Por esse ponto de vista, o software sempre trai a sua performatividade em relação à realidade social. Além do código informático é, portanto, também um dispositivo "político" que visa a transformação das relações sociais sem modificar as relações de poder. Seguindo o uso de Simondon da teoria da informação, poder-se-ia dizer que o software manifesta uma verdadeira ideologia dominante.

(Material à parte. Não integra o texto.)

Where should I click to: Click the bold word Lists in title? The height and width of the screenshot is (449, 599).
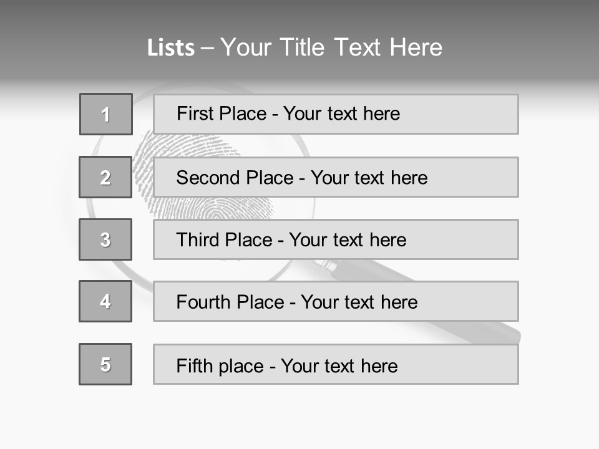point(171,47)
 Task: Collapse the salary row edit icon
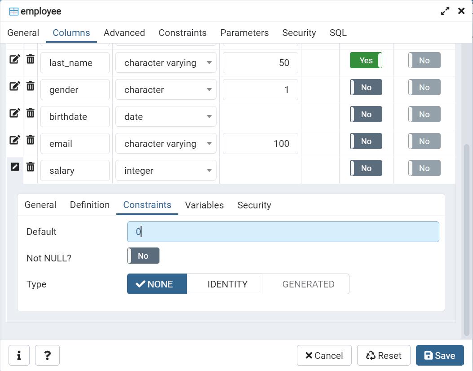point(15,167)
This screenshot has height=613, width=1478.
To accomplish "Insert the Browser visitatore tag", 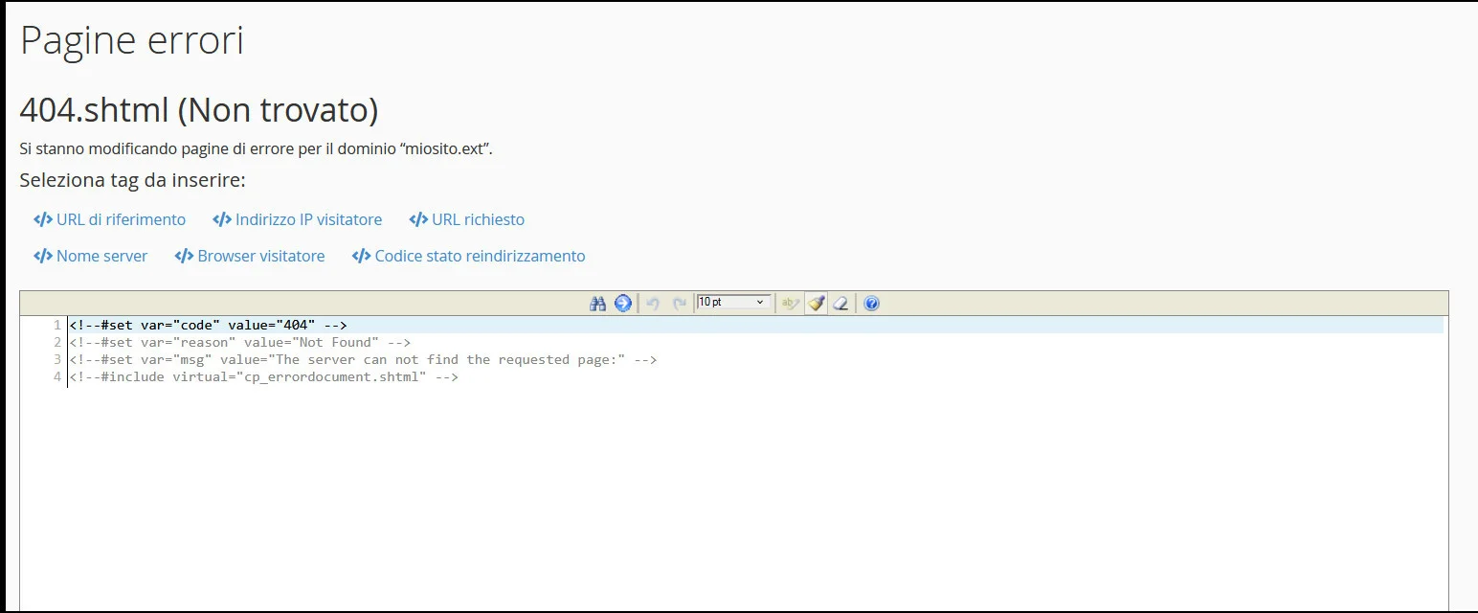I will coord(250,256).
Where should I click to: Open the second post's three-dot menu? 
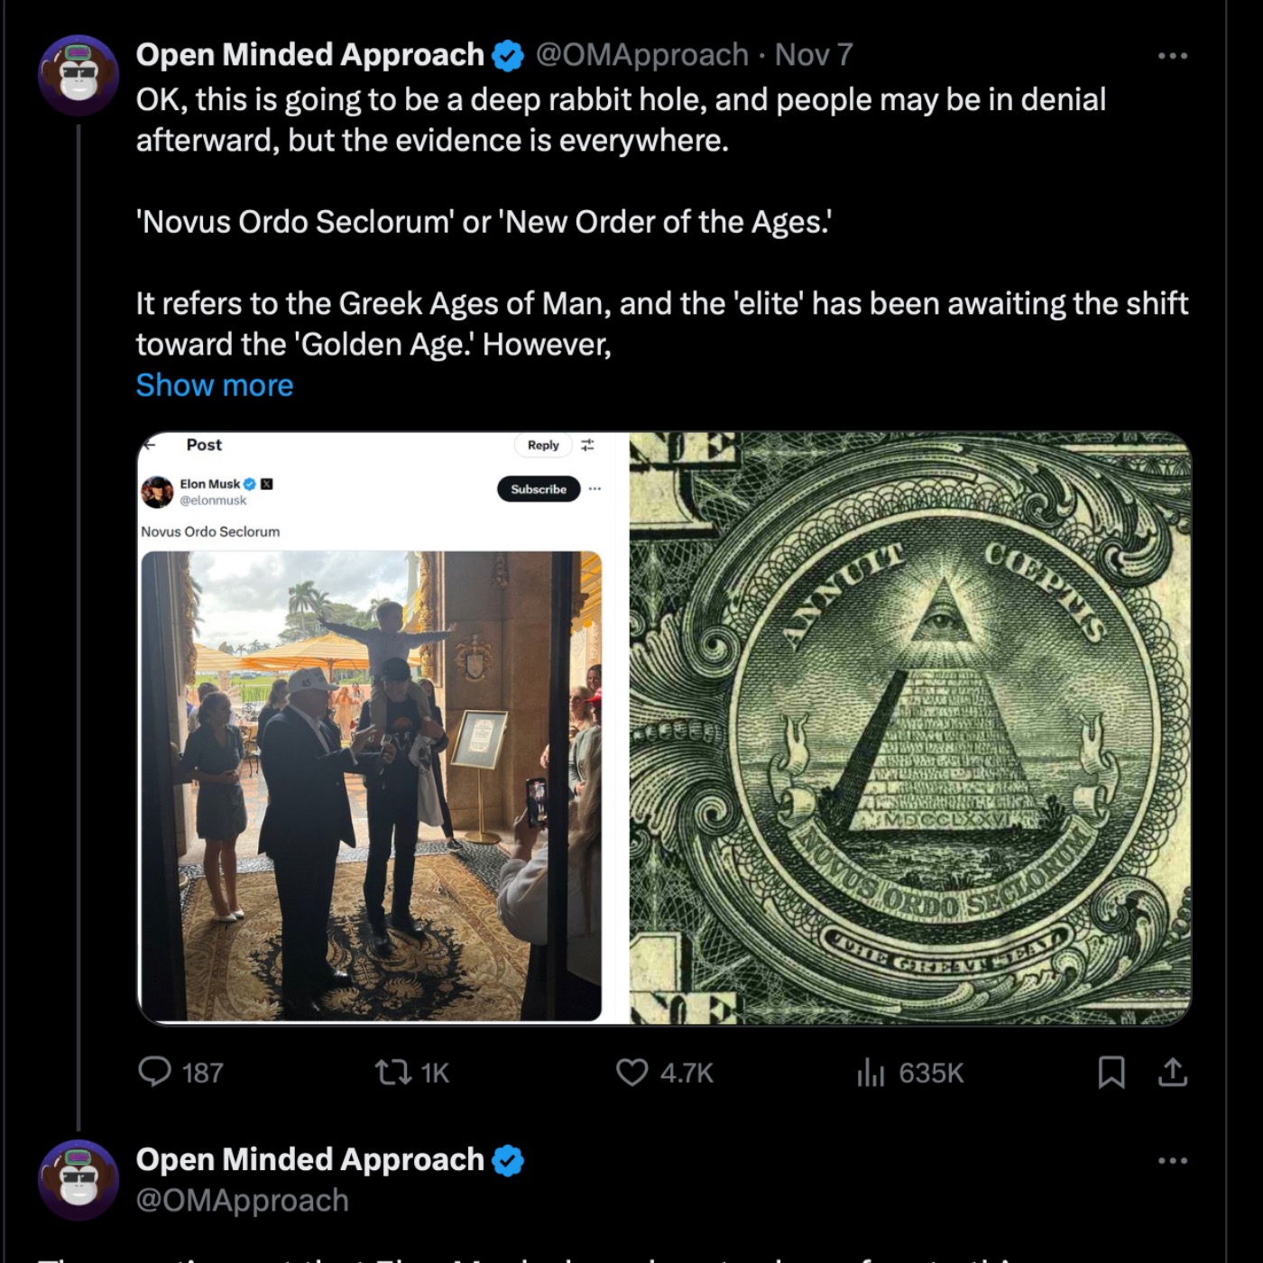(x=1172, y=1161)
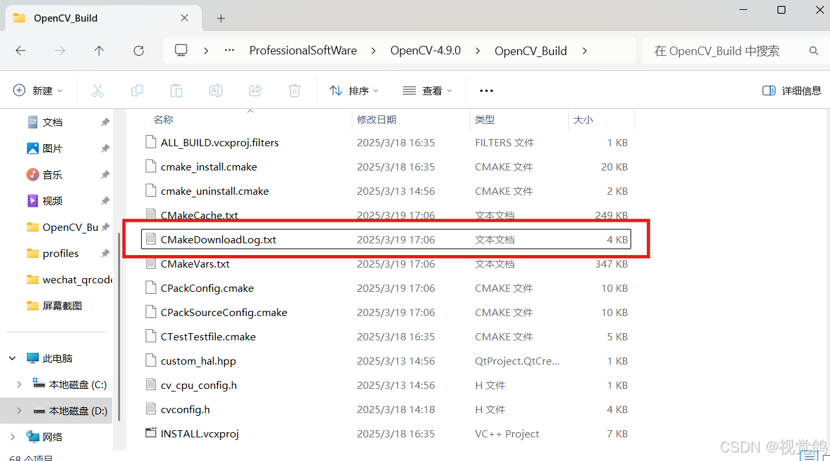830x461 pixels.
Task: Click the Share icon in the toolbar
Action: click(255, 90)
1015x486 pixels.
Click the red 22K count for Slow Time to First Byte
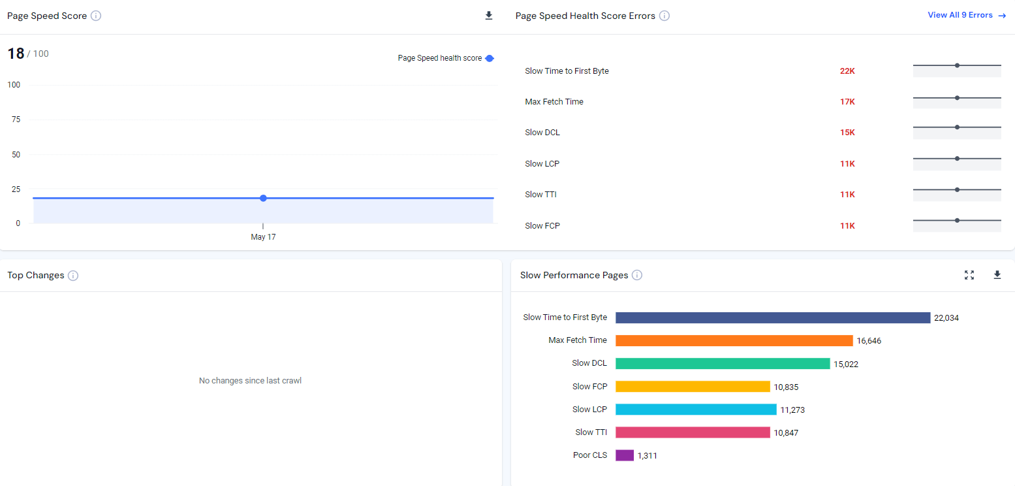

A reflexão de Simondon manifesta, além disso, outro traço atual quando enfrenta uma dimensão lúdico-artesanal na tentativa de melhorar o objeto técnico por parte de quem o usa. Poderíamos dizer que são os ancestrais dos prosumer (neol. produtor + consumidor, ndt) venerados pelos cultores apologistas da sharing economy. As páginas que o filósofo francês dedica ao trabalho maker (movimento maker, ndt) parecem ter sido escritas como uma crônica "raciocinada" da difusão da retórica sobre o maker digital que tanto apaixona o mundo anglo-saxão. Mas perde contundência quando relega a reflexão marxista como manifestação de um maquinismo com fim em si mesmo. E perde radicalismo teórico quando considera o ‘craftman’ – e nisso suas teses não são muito distantes daquelas de Richard Sennett ou dos apologistas da sharing economy - uma figura prometeica sem vínculos sociais, como se o maker fosse um indivíduo proprietário que acessa à técnica para tirar proveito de seu próprio capital humano.

O mérito desse livro reside, portanto, na abertura de caminhos de pesquisa para a superação de paralisantes antinomias, como aquelas entre natureza e cultura, entre técnica e cultura. E abrir espaços para a reapropriação daquele saber e daquele conhecimento solidificado na máquina, fator indispensável de uma política radial de transformação que passa, justamente, pela reapropriação do capital fixo que não são apenas máquinas, mas também produtos imateriais, como o software.